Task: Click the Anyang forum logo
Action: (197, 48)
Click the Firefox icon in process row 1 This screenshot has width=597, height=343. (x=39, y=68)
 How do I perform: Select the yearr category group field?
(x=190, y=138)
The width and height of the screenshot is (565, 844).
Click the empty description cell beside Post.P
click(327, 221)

==

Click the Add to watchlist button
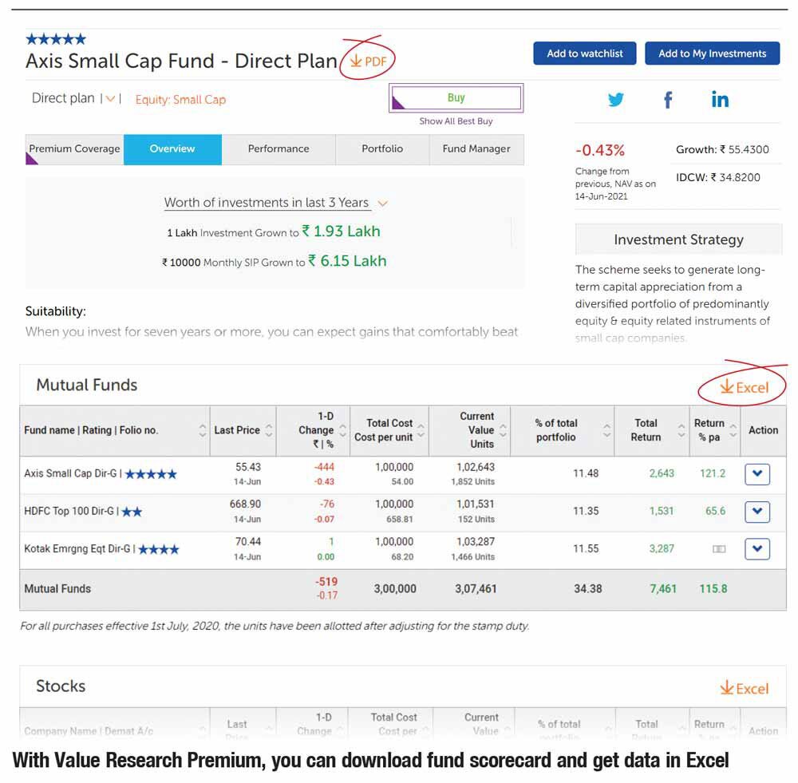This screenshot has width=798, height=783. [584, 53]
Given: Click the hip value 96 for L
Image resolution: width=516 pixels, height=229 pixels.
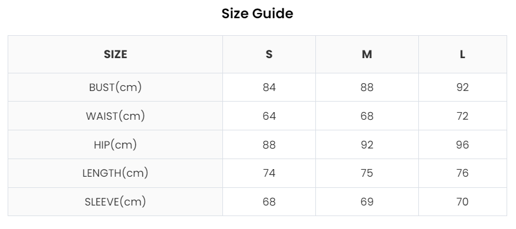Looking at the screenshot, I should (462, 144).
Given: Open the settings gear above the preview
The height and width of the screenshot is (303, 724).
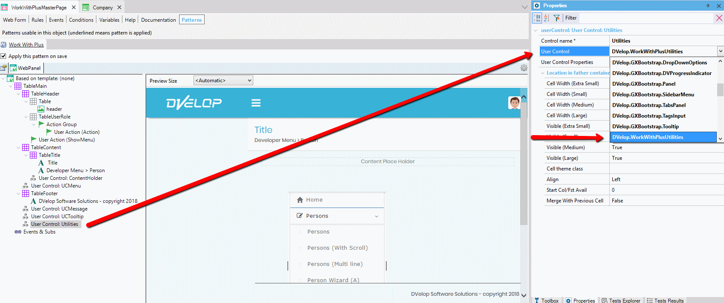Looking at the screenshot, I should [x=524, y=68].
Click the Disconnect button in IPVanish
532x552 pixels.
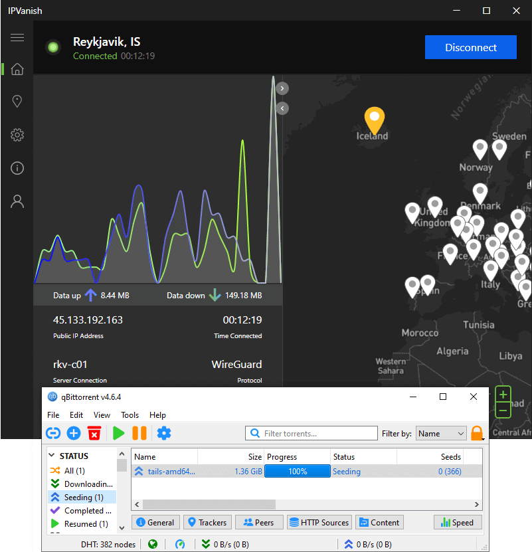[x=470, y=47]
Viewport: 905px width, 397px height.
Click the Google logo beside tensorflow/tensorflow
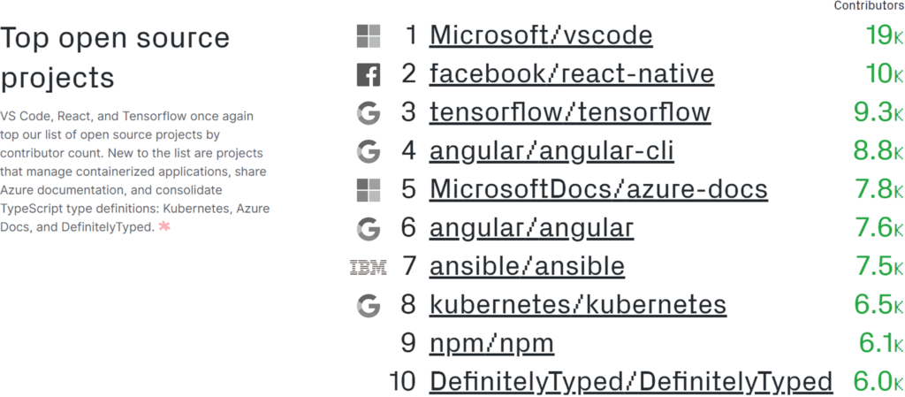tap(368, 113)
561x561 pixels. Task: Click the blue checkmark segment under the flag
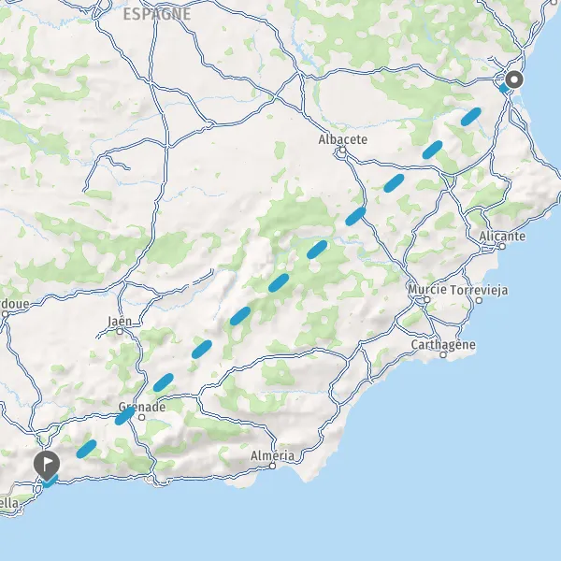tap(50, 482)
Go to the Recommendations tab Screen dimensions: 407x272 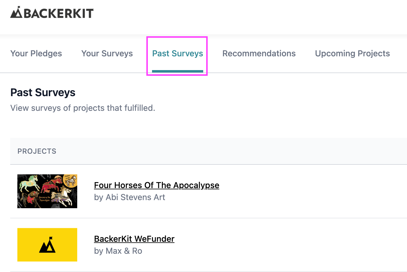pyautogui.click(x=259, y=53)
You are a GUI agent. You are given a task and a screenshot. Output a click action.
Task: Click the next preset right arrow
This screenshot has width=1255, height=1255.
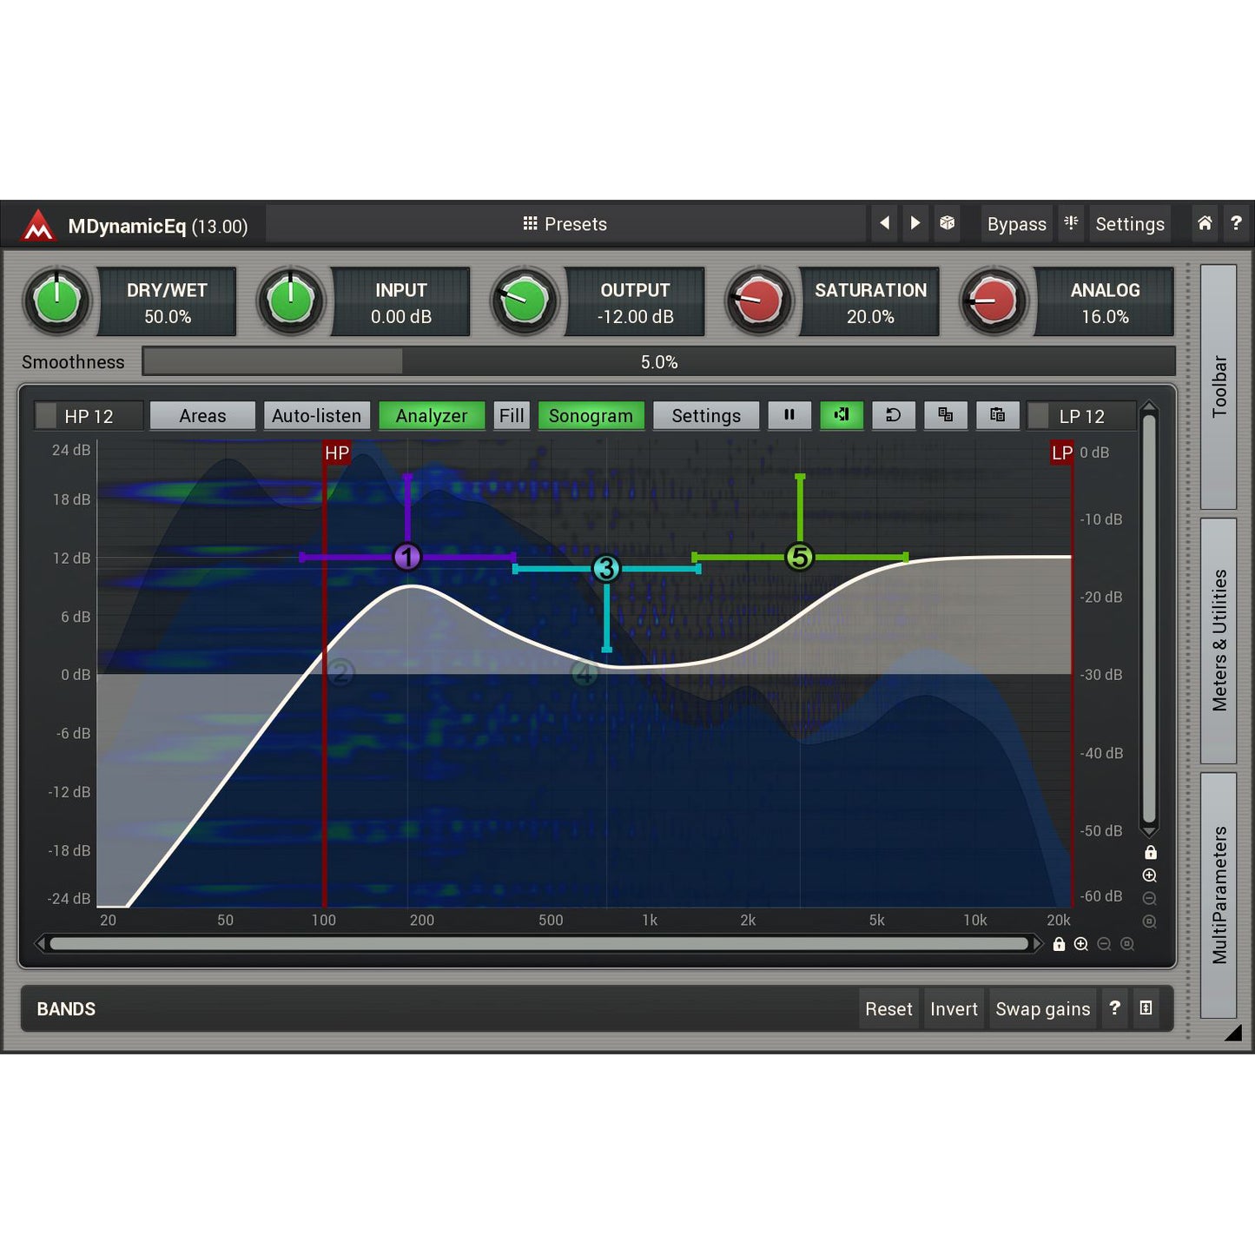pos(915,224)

---

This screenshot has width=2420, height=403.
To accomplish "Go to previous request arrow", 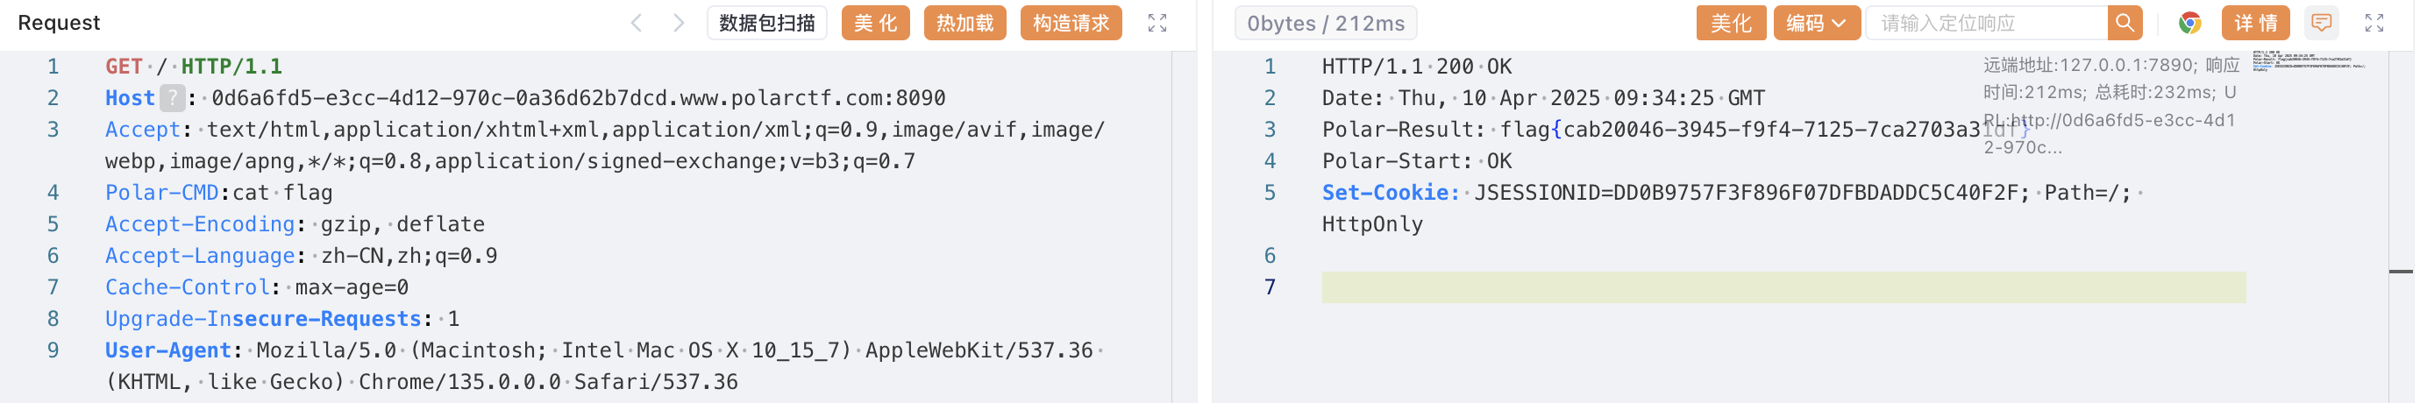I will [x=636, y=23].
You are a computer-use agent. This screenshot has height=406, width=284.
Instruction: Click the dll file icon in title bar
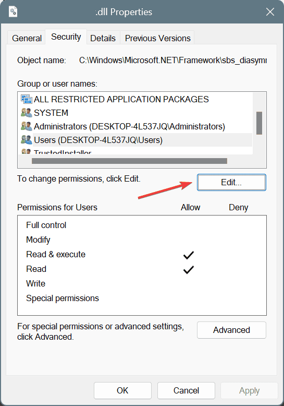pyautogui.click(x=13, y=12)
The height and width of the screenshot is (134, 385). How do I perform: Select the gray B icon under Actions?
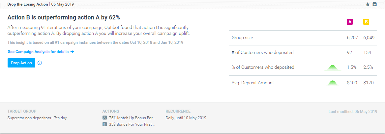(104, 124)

Assigned task —
Exactly as written above, retype the lines starting at the one holding "Click the Add to watchlist button" and ending at the one holding "Click the Disconnect button in IPVanish", both included, but not the pictures.

Answer for this exercise —
Click the Add to watchlist button
This screenshot has width=798, height=783. [584, 53]
Given: Click the hip value 96 for L
Image resolution: width=516 pixels, height=229 pixels.
Looking at the screenshot, I should (462, 144).
Given: Open the settings gear above the preview
The height and width of the screenshot is (303, 724).
Looking at the screenshot, I should [x=524, y=68].
Click the Disconnect button in IPVanish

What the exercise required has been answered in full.